The media outlet further noted that this decision could be interpreted as Ankara having closed its border with the neighboring war-torn country, something that the international community has long called for.
Radical groups, including Daesh, al-Nusra Front and the like have used Turkey's porous border with Syria to smuggle fighters, weapons and supplies in and out of the battlefield. But it appears to have become increasingly hard to do so.
"Mercenaries, who until recently received support [from the outside], hardly stand a chance against President Bashar al-Assad," the media outlet noted.
Earlier this month, Turkey signaled that it wanted to improve its relations with Syria.
These comments and other remarks made by Turkish officials came as a sharp contrast to Ankara's previous stance on the embattled Arab country.

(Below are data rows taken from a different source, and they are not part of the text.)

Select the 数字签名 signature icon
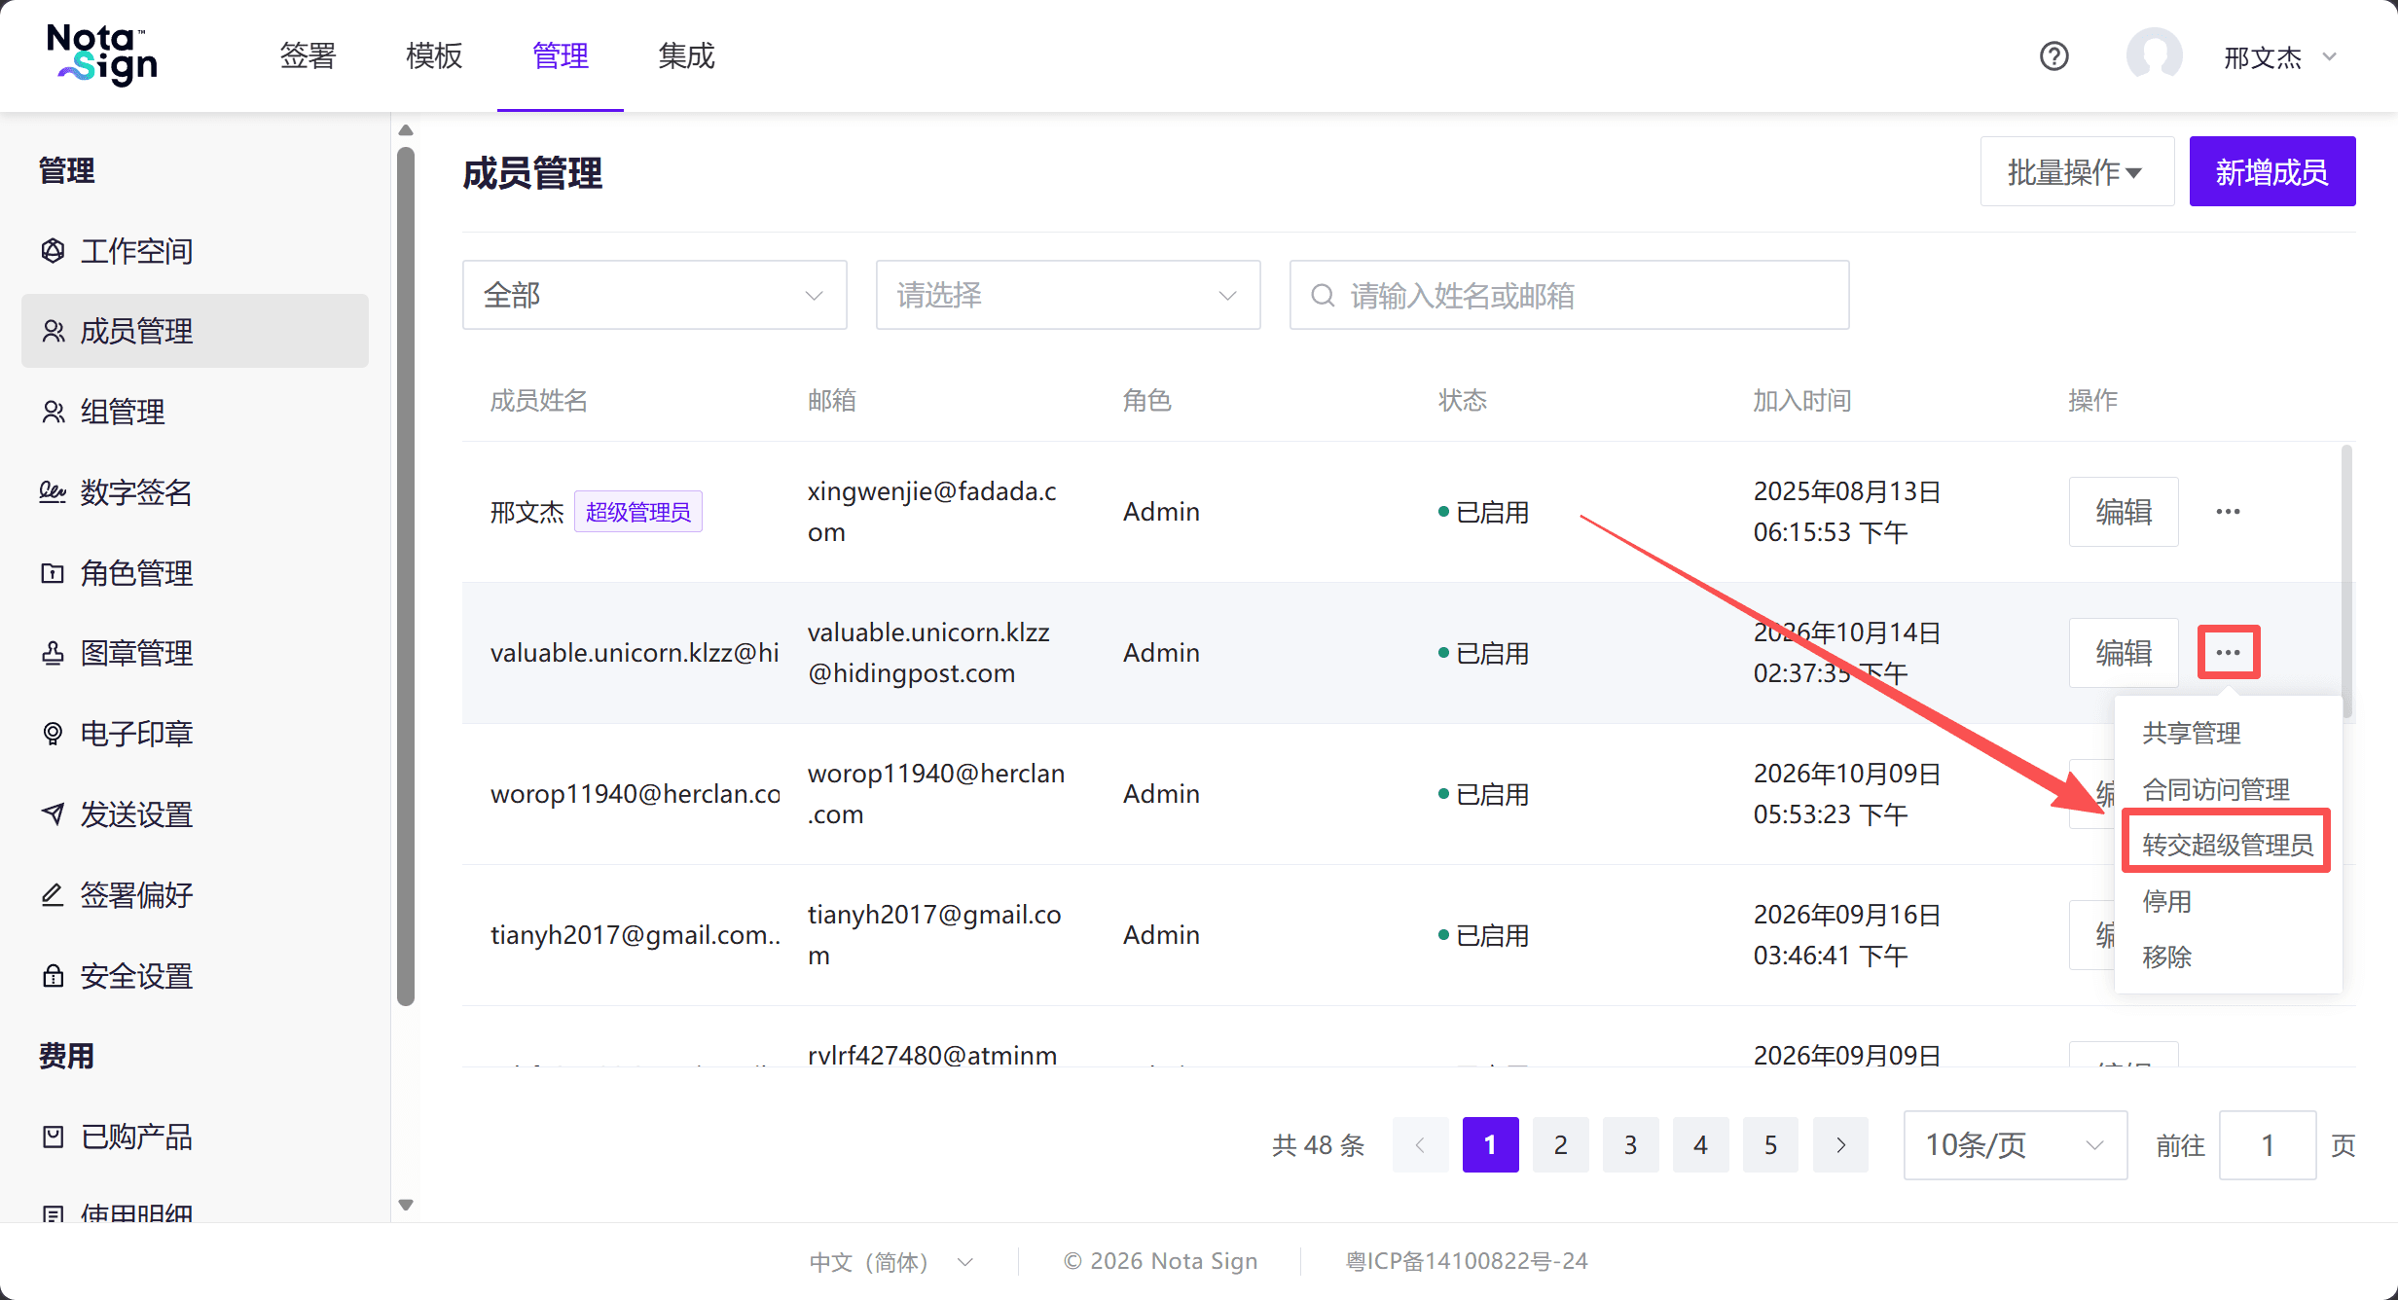2398x1300 pixels. tap(54, 492)
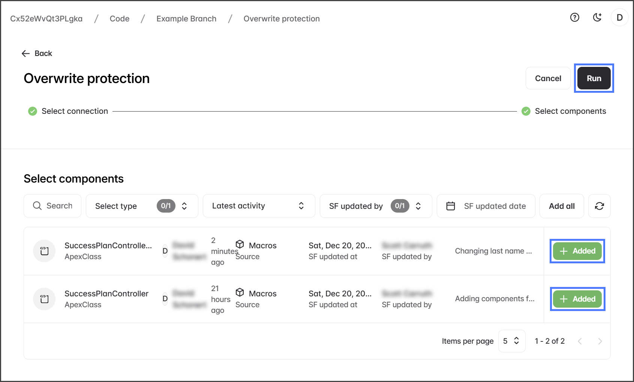Viewport: 634px width, 382px height.
Task: Click the back arrow icon
Action: point(25,54)
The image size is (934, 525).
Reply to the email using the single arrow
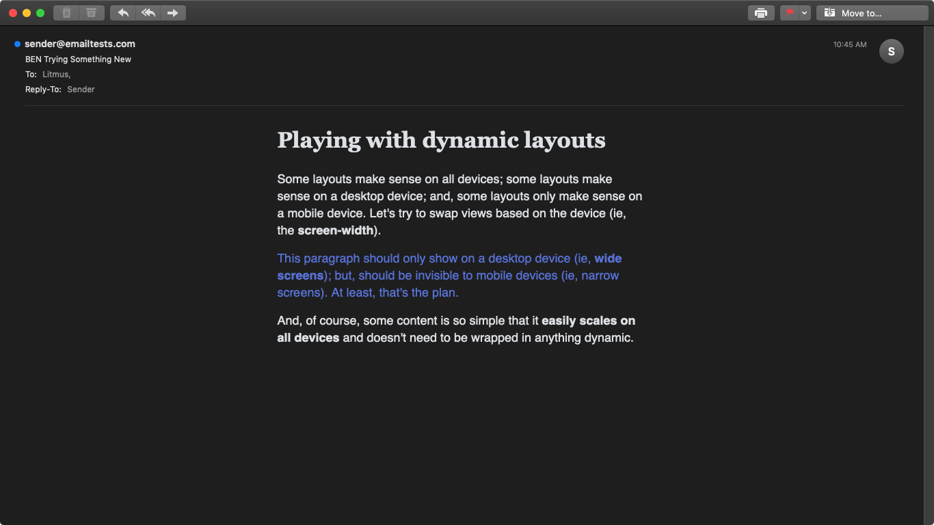pyautogui.click(x=123, y=13)
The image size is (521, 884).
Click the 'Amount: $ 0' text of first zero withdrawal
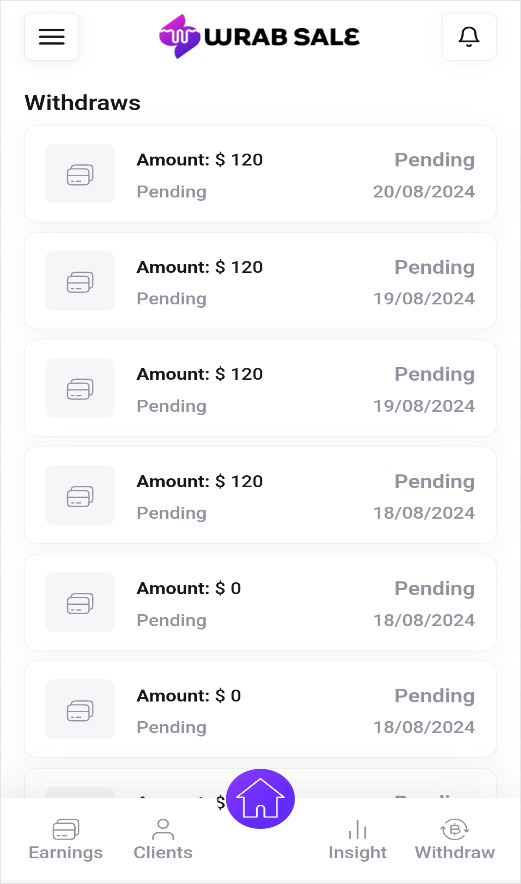[189, 588]
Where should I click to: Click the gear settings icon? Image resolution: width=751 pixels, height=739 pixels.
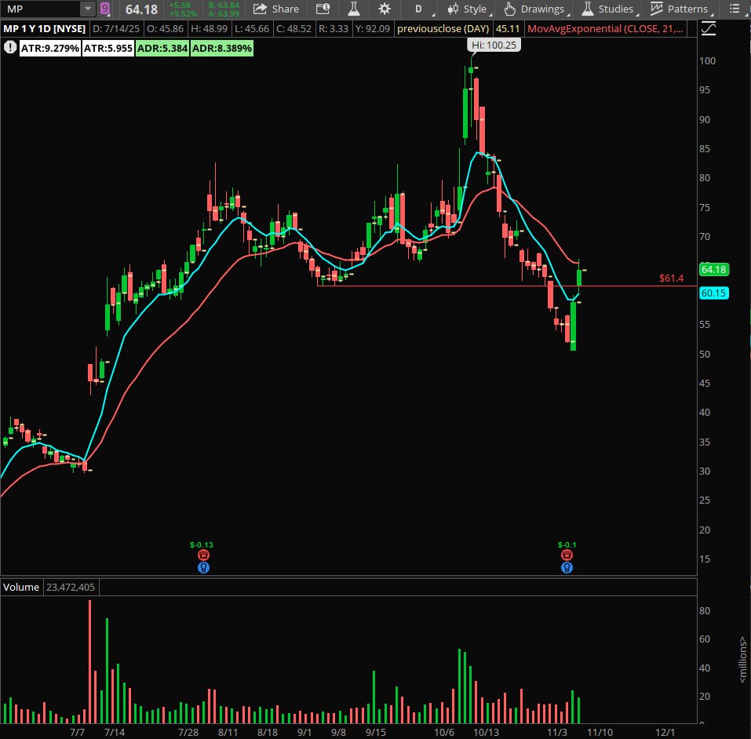384,9
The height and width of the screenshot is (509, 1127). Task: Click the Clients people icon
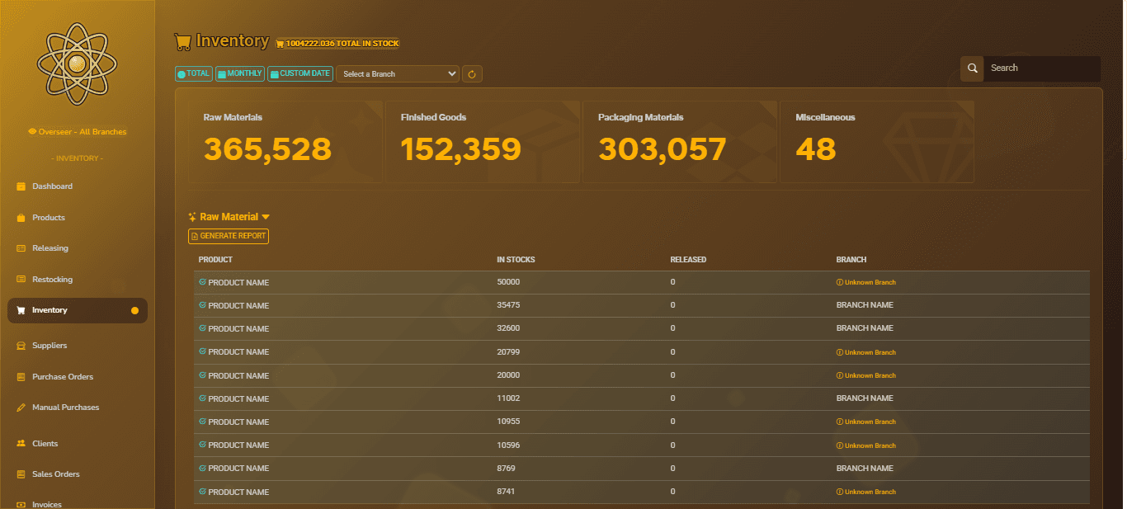(21, 444)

In the months following the outbreak of the Syrian conflict, Erdogan and his supporters provided assistance to groups trying to overthrow al-Assad, once an ally of the Turkish president.
Turkey's new strategy in Syria has "greatly contributed" to Moscow and Damascus' efforts to push the militants from Aleppo, one the most populous city in the country, DWN asserted.
In the last 24 hours, Daesh and al-Nusra Front fighters shelled several areas in Aleppo, including the Kostello trade center, as well as the neighborhoods of al-Zahraa, al-Khalidiyah, Leramon and Sheikh Maqsood, the Russian Centre for reconciliation of opposing sides in the Syrian Arab Republic reported on Saturday.
Meanwhile, 169 civilians and 69 rebel fighters who agreed to lay down their weapons have left Aleppo through four safe corridors opened by the Syrian Arab Army as part of a major humanitarian operation launched by Moscow and Damascus.
"We are feeling good now because we are under the protection of the army, may God protect them. We suffered a lot in order to be able to come here," the Associated Press quoted a Syrian woman as telling state TV.